Eine junge Ukrainerin, die seit Beginn des Ukrainekriegs in Bayern lebt, schreibt in Münchner Merkur vom 24. Februar 2026, dem Jahrestag des Beginns der russischen Offensive, dass bei allen Klagen über Bürokratie oder Mülltrennung, die Deutschen eigentlich dankbar sein müssten, dass sie in diesem Land leben dürfen.
„Wenn ich morgens Kaffee trinke, weiß ich, dass ein Tag auch mit Sirenen beginnen könnte. Ich bin zutiefst dankbar für die Solidarität der Menschen hier. Aber ich wünsche mir, dass sie ihr Glück noch bewusster schätzen – und nie vergessen, wie zerbrechlich der Frieden ist."

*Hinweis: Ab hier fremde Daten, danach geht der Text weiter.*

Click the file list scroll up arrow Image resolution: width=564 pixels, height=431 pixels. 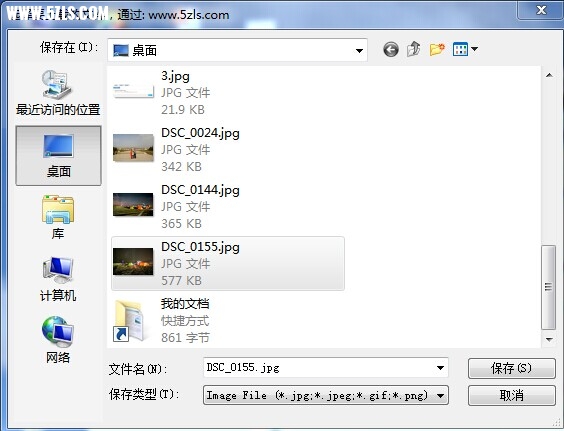point(549,75)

Ich denke, diese eindringliche Mahnung der jungen Frau sollten wir in unseren Ohren klingen lassen, wenn wir uns über so manc hes in unseren Alltag beschweren, was uns lästig und belastend vorkommt - verspätete Züge oder Streiks im Nahverkehr, schleppende Bürokratie.etc. - und dabei vergessen, wie es in einem Land zugeht, das nicht weit von uns entfernt ist (Berlin - Lemberg /Lwiw ca. 800 km Luftlinie); wo man dem Himmel nicht mehr trauen kann und ständig auf der Suche ist nach Schutz vor Raketen und Drohnen und nicht weiss, ob man morgen noch eine Wohnung hat und ob Heizung und Wasser darin noch funktionieren.